The European Court of Justice took up these arguments after the German Constitutional Court had requested a ruling in the issues of EU law it was considering in a case that had been brought by around 1,750 German citizens. It is worth re-stating here two aspects of European court systems that contrast with the judicial system in the United States. The first is that the German high court consulted the ECJ and asked it to clarify a point of EU law in a case brought by German citizens. No such analogous situation could exist in the United States in which a state court requests the Supreme Court to clarify a point in Federal law even though there is no case before the Justices. The second is that, under the German system, a complaint can be made alleging a violation of constitutional rights even where has been no injury in fact that can be shown. None who brought the case to Karlsruhe—including Heinrich Weiss, chairman of SMS metals and Bernd Lucke, founder and former member of the populist Alternativ für Deutschland party—alleged that they had personally suffered an injury due to the PSPP. Rather, the complaint was founded on the structure of the program itself.
In December 2018 the ECJ issued a ruling that stated that the PSPP did not exceed the mandate of the European Central Bank since the EU has exclusive competence for setting monetary policy for Euro-zone members. Since under the Treaty of the European Union the ECJ adjudicates questions of European law, it is expected that members’ national courts will incorporate the ECJ’s reasoning into their own rulings.
And What Did the Bundesgerichtshof Say?
The essence of the controversy lies precisely in that the German court did not incorporate the ECJ’s reasoning into its own ruling on the case before it. In fact, it rejected it outright (and practically ridiculed it.) While the court stated that “as long as the [ECJ] applies recognized methodological principles and the decision it renders is not objectively arbitrary . . . the Federal Constitutional Court must respect the decision.” However, since the opinion handed down from Luxembourg was, as the judges in Karlsruhe characterized it, “absolutely incomprehensible,” and since the ECJ failed to take into account a balancing of competing interests, its proportionality review was “meaningless.”
Autsch, as a German might say.
Quo Vadis, Europa?
With the Bundesbank comprising 26 percent of the shares in the PSPP, an exit by Germany’s central bank (Gerexit? Deutxit?) would have massive consequences for not just this program but for the stability of the Euro zone as a whole. Indeed, the Bundesbank has suspended PSPP auctions until further notice, and the Constitutional Court ordered the bank to wind down its purchases within three months.

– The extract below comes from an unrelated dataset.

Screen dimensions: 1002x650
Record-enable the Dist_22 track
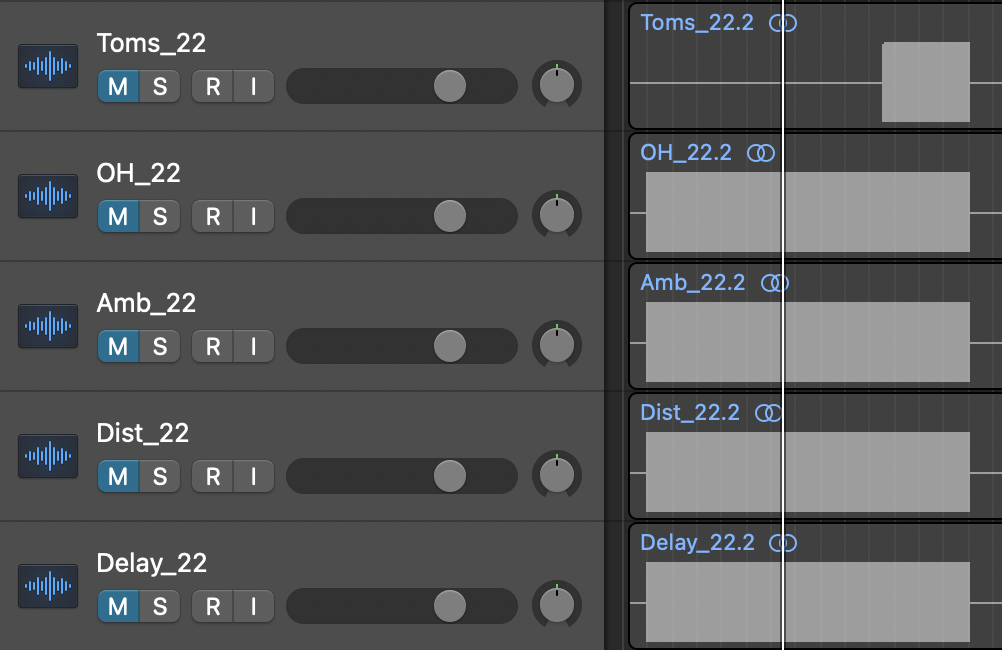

But most of all this ruling could set up a battle for which instances have supremacy within the EU. It is possible the European Commission could take legal action against Germany and insist on fines for its judicial “intransigence,” even if the final judgment of the Federal Constitutional Court cannot be changed. There has been the almost inevitable speculation that this ruling will embolden countries like Poland and Hungary—both of which having been butting heads with Brussels on questions of the rule of law lately—to disregard the ECJ when they please.
On the other hand, the uproar of the last few weeks will likely die down if Brussels decides (wisely, in my opinion) that it isn’t worth the trouble to go after Germany on what is, after all, an outlier of an outcome. Brussels would regardless crack down on Eastern European nations if they violate judicial independence and press freedoms. This approach would avoid the risk of the European Union appearing even more dictatorial than it is sometimes portrayed, instead saving more of its bureaucratic might to be a guarantor of human rights where they may be threatened. As it is, Chancellor Merkel (and French President Emmanuel Macron) seem to be getting ahead of economic uncertainty by announcing a massive rescue package that would at least appear to be taking future economic obligations away from central bankers, perhaps obviating the appetite for lawsuits based on defending national sovereignty.